Dimanche en haute intensité domestique

Par Mamadou Sèye

Camarade, ce dimanche-là, j’ai entamé ma journée avec un café sans sucre, cette potion amère qui te rappelle que la discipline n’est pas un slogan mais une bataille quotidienne. A la première gorgée, j’ai senti que le destin m’appelait dehors. J’ai chaussé mes baskets comme un général enfile ses bottes et je suis parti pour mes trente minutes de marche, la tête haute, la posture fière, le souffle déjà en train de négocier un statut particulier. Au bout de dix minutes, mes poumons ont tenté une motion de protestation, mais j’ai tenu bon. On ne lâche rien un dimanche, camarade.

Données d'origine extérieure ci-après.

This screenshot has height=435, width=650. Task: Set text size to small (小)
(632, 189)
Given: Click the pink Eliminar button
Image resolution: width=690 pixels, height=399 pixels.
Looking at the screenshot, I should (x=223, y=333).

Quand je suis rentré, j’ai trouvé mon stepper posé au milieu du salon, silencieux comme un adversaire qui te jauge avant le duel. Je me suis hissé dessus avec la grandeur d’un diplomate qui s’apprête à entrer dans une réunion tendue. Dès le premier mouvement, l’appareil a grinçé, comme pour me prévenir : “Camarade, nous ne sommes pas sur la même longueur d’onde.” J’ai serré les dents, rythmé mes pas, imposé ma cadence. Quinze minutes d’efforts héroïques, suivies de squats qui ont mis mes quadriceps en situation de crise institutionnelle. A ce moment précis, j’avais l’impression que mes muscles préparaient une marche pacifique vers la salle de repos. Mais le pouvoir restait ferme.

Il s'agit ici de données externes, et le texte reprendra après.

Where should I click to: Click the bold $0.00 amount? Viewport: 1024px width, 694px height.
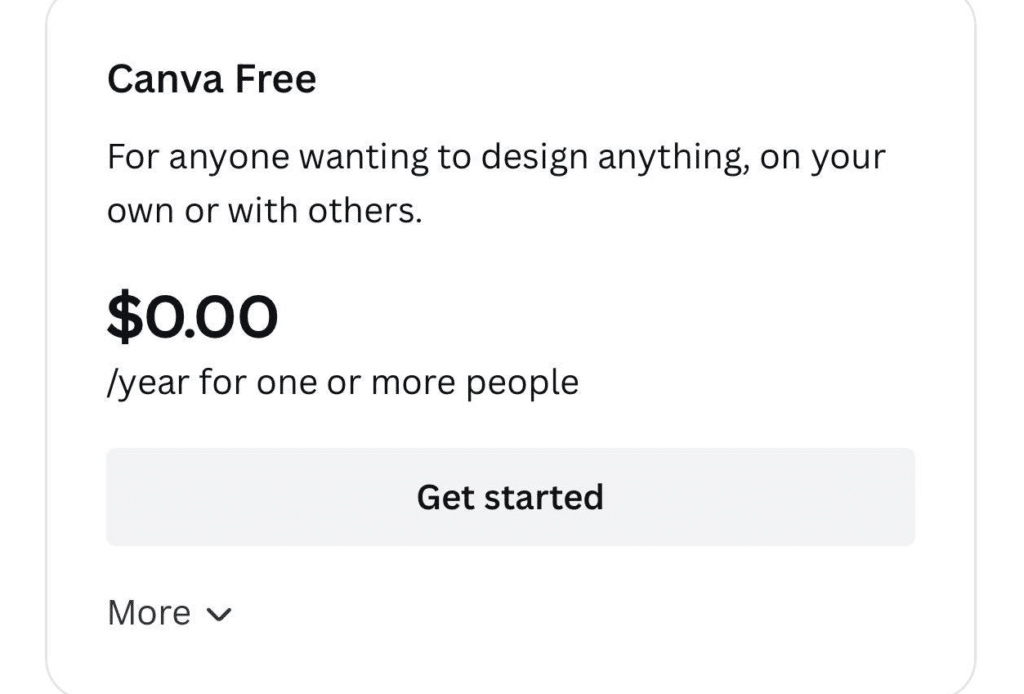tap(193, 314)
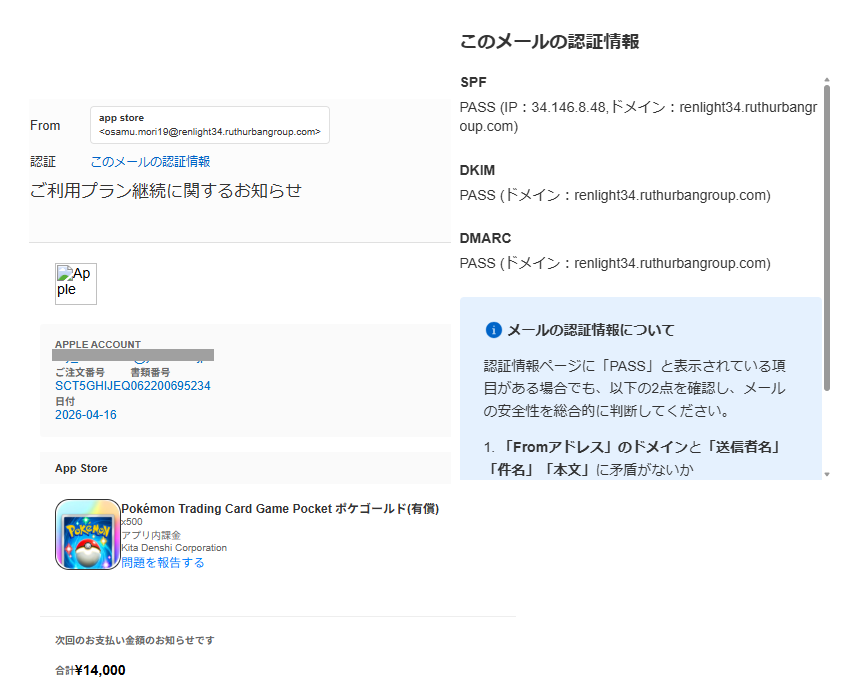Click the gray redacted account email area

coord(133,354)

La douche m’a offert une accalmie semblable à une trêve humanitaire, brève mais nécessaire. Puis vint l’heure stratégique : le petit déjeuner. Les patates douces bouillies étaient là, alignées comme un bataillon docile. L’œuf, lui, trônait avec une modestie qui cachait mal son importance. Et puis, surtout, l’huile d’olive. Ah, l’huile d’olive ! La diplomate chevronnée, celle qui fait baisser les tensions, qui harmonise, qui pacifie. Une seule goutte, et tout devient sérieux. Avec elle, le repas prend un air méditerranéen, presque aristocratique. La patate, qui me regardait jusqu’ici avec défi, s’est assagie sous son influence. La combinaison huile d’olive + patate douce + œuf est une coalition plus solide que certaines majorités parlementaires.

A ce stade, camarade, je savourais ma matinée comme un chef d’Etat contemple un mandat bien entamé. Mais c’est là que l’imaginaire a pris le dessus. J’ai vu l’huile d’olive organiser un sommet économique sur l’assiette, les patates douces tenter un coup d’Etat calorique, et le stepper annoncer une conférence de presse pour dénoncer mes méthodes. Le ministre des quadriceps menaçait même d’entrer en grève illimitée si je continuais les squats sans négociation préalable. Le tout pendant que l’œuf, stoïque, jouait le rôle du technocrate neutre, prêt à sauver le pays en cas de crise majeure.

Et moi, au milieu de cette agitation imaginaire, je me suis laissé tomber sur mon canapé comme un diplomate après un sommet de 48 heures. Camarade, je venais de survivre à un dimanche en haute intensité domestique.